Income: £5300
Mortgage balance: £210000
Mortgage interest rate: 2% fixed
Term remaining 30 years
HTB: £60,000
Interest 0% for first 5 years
Term remaining 25 years
Value: £390000
Outgoings:
Childcare: £1000
Mortgage: £750
Groceries: £600
Petrol, car insurance, house insurance, savings, holidays, clothings, phone, heating, electricity, water, council tax, netflix, credit cards, debt, eauty, ……………………
Assets:
Cash: £40000
Family: £20000 (rainy day fund)
Option 1
- Repay £40,000 off the mortgage
January 2023
Income: £5300 (will go up). Child care will go down.
Mortgage balance: £170000
Mortgage interest rate: 6% fixed
Term remaining 30 years
HTB: £60,000
Interest rate HTB: 1.75% year 1 (£1050 yearly, £87 monthly) Year 2 1.89% (£1134 yearly, £94 monthly) It seems this is ok until about year 9/10
Term remaining 25 years
Value: £390000 (will likely go down, which restricts remortgaging to put the HTB into a normal repayment mortgage, unless there is still a good deal of equity, which with time there will be)
Outgoings:
Childcare: £1000
Mortgage: £1019 (170 over 30 years at 6%)
HTB: £87 + 1 = 88
Groceries: £600
Petrol, car insurance, house insurance, savings, holidays, clothings, phone, heating, electricity, water, council tax, netflix, credit cards, debt, beauty, income protection ……………………
Assets:
Cash: £0
Family: £20000 (rainy day fund)
Increase is €357 a month. An outrageous 22 pounds a week !
You need to check the following:
- How much does your income protection cost (some are outrageously costly)
- Does it apply to both of you
- Will it pay out (these policies are notorious)
- How long will it pay out for
You need to get into any further debt, avoid consolidators or anyone who will give you magic repayments that are too good to be true.
You have to decide on a 2 year or 5 year fix. A fix gives you peace of mind. You didn’t make a mistake with your original 5 year fix, that’s just hindsight. NOBODY can predict anything. The UK in particular seems to be heading for a property crash, and a recession, a period of high interest rates. But that’s conjecture, you can ‘estimate’ a certain amount of it, but you cannot be certain, nor can the experts including brokers. (I’m not entirely sure why you’d go to a broker, you should check out a Money Expert website there’s a very well known reputable one in the UK whose name escapes me. )

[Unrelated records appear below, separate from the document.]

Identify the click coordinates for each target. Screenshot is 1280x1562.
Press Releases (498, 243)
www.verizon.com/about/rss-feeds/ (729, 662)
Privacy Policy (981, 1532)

You need to increase your savings and cut out unnecessary expenditure. That will stand you well if turmoil comes.
You need to sit down with your husband and put in the figures for the missing items in the list above. Check your bank accounts to see what you’re spending money on annually. And you need to know where your money goes every week/month.
HTB
You need to develop a strategy on this. An actual house price decrease seems to be a good thing for you. So you need to be saving up so that you can make a lump sum payment off this before it hits a high interest rate. This should be a separate saving, with interest, that you will not touch. You could use each salary increase to lop in extra. I’m not doing the calculations on this now, clearly there is a way to do it to maximise the benefits (interest free, then low interest and lop off when the properly value hits near rock bottom). There is also the possibility of going the normal mortgage route by adding this to your existing mortgage as a top up if it makes sense.
Please double check my figures as it’s difficult to do this on this website.